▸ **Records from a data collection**
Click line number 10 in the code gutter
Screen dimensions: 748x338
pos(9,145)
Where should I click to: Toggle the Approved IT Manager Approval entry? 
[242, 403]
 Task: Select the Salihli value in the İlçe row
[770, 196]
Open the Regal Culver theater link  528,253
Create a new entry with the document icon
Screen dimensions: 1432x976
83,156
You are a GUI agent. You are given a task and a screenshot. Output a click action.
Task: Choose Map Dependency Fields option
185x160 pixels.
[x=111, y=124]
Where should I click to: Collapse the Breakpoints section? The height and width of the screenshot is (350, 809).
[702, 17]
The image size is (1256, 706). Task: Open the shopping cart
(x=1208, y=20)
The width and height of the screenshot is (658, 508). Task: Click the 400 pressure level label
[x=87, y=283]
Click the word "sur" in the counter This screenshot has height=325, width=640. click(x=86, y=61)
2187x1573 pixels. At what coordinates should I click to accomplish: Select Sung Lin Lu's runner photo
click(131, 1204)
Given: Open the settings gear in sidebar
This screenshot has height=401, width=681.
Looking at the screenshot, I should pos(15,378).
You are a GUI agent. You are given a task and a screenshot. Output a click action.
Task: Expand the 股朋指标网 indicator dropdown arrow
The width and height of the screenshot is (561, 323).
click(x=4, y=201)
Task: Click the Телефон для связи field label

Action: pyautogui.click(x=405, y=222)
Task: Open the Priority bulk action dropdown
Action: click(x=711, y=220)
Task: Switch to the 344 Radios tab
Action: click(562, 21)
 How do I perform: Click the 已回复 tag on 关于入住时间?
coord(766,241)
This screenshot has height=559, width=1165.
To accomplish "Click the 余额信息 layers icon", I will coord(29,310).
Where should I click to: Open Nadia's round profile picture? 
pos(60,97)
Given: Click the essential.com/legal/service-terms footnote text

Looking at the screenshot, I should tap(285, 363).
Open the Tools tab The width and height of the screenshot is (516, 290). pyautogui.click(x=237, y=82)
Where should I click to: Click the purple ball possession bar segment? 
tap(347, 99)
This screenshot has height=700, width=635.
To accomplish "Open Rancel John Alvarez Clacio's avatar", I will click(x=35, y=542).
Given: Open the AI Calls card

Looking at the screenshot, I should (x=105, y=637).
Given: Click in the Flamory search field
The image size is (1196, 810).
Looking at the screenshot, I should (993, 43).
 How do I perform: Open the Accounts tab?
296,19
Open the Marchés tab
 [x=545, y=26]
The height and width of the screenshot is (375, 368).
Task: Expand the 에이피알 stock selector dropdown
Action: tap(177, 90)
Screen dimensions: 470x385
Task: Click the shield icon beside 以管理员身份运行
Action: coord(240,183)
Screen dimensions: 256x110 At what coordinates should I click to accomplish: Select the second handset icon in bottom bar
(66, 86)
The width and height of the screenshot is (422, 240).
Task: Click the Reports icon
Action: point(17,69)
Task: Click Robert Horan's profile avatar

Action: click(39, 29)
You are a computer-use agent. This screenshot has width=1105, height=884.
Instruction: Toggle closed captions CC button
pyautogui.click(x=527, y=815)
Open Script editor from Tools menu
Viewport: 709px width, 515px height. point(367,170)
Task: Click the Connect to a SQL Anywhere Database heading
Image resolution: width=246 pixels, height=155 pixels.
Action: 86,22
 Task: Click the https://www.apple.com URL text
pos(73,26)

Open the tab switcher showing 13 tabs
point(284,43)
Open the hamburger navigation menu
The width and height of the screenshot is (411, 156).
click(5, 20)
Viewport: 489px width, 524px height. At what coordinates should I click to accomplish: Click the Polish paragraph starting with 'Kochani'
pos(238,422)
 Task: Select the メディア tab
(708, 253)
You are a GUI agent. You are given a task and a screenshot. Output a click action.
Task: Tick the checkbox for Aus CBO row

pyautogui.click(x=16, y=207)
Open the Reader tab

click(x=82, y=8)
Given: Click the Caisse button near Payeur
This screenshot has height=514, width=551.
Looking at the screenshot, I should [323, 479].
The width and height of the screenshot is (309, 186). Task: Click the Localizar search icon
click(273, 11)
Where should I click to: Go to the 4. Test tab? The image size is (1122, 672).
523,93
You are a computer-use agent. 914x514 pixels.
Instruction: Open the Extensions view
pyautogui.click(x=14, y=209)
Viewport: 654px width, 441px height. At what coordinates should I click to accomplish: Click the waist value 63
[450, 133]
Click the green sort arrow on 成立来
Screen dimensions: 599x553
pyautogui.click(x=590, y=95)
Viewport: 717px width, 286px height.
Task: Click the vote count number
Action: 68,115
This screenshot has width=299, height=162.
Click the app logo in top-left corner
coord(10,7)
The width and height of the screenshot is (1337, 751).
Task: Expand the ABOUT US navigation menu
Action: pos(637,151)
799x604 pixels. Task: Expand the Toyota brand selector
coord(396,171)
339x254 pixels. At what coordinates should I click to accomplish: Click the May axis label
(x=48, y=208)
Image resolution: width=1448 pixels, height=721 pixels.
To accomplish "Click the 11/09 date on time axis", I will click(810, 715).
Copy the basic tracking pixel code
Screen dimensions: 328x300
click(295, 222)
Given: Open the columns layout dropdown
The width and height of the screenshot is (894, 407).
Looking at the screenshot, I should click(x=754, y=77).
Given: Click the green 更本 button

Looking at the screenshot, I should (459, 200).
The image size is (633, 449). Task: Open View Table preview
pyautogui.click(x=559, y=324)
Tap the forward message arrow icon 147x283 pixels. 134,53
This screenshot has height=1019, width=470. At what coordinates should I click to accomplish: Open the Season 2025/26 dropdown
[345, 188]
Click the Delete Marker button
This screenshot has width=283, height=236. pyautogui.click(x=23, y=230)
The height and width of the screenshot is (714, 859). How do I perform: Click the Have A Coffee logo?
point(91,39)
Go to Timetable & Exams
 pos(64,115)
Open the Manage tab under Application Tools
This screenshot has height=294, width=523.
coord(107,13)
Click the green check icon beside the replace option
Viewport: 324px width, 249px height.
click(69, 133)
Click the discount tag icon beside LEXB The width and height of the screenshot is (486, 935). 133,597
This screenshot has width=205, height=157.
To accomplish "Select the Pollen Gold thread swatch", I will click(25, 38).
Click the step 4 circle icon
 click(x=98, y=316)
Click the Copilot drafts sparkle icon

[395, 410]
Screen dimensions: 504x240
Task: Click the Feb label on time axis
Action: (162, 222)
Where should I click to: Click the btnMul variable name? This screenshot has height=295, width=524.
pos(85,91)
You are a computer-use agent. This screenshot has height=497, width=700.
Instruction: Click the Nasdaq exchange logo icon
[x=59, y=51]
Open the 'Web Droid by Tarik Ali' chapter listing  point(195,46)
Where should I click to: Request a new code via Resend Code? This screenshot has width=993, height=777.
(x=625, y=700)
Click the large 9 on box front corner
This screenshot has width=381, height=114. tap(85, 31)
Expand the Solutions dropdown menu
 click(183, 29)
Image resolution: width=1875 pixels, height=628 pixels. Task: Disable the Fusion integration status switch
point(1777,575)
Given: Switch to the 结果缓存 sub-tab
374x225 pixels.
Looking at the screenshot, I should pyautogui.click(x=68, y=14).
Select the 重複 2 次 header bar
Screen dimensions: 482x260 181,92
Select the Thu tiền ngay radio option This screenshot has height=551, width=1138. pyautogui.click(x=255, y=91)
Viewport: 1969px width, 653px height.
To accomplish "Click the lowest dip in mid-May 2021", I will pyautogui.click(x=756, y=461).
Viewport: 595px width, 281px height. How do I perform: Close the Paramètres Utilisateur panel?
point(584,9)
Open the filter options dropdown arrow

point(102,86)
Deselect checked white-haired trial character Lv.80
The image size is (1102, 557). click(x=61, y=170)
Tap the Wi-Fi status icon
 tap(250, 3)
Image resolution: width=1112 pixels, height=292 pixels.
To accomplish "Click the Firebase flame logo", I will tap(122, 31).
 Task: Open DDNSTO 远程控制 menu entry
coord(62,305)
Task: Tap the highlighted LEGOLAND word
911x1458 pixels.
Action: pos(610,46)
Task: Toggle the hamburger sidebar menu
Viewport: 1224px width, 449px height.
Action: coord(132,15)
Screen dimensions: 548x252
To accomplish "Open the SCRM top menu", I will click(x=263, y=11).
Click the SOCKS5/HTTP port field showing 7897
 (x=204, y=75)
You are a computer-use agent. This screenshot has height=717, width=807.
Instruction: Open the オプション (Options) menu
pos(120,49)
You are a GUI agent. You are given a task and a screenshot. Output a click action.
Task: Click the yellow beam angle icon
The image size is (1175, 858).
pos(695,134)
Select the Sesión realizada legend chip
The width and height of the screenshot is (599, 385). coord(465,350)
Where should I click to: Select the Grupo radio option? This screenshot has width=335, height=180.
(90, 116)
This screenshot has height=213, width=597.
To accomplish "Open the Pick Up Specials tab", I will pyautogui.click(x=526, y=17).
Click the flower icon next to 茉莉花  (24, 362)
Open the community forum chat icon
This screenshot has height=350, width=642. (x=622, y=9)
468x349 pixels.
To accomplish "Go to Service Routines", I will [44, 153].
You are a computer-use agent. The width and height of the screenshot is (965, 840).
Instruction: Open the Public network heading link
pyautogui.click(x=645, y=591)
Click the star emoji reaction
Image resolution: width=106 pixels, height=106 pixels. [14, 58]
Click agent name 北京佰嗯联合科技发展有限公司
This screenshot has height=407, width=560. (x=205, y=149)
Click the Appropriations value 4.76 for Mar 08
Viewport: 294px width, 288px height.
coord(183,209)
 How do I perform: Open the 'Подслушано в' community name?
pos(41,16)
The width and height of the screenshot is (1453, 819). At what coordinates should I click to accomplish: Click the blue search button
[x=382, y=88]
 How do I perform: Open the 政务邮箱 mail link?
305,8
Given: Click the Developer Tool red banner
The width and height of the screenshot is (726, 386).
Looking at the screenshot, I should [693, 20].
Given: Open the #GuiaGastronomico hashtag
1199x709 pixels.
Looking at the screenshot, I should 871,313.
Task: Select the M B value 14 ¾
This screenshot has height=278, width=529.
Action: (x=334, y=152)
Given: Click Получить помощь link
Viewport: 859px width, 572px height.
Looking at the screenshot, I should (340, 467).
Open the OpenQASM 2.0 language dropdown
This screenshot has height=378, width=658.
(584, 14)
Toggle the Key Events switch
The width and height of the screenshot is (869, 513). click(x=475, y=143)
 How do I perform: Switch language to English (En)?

▸ **Work required**
Would you filter the records and copy out each line containing "sidebar"?

▸ **Solution**
Given: Open the settings gear in sidebar
Task: Toggle the hamburger sidebar menu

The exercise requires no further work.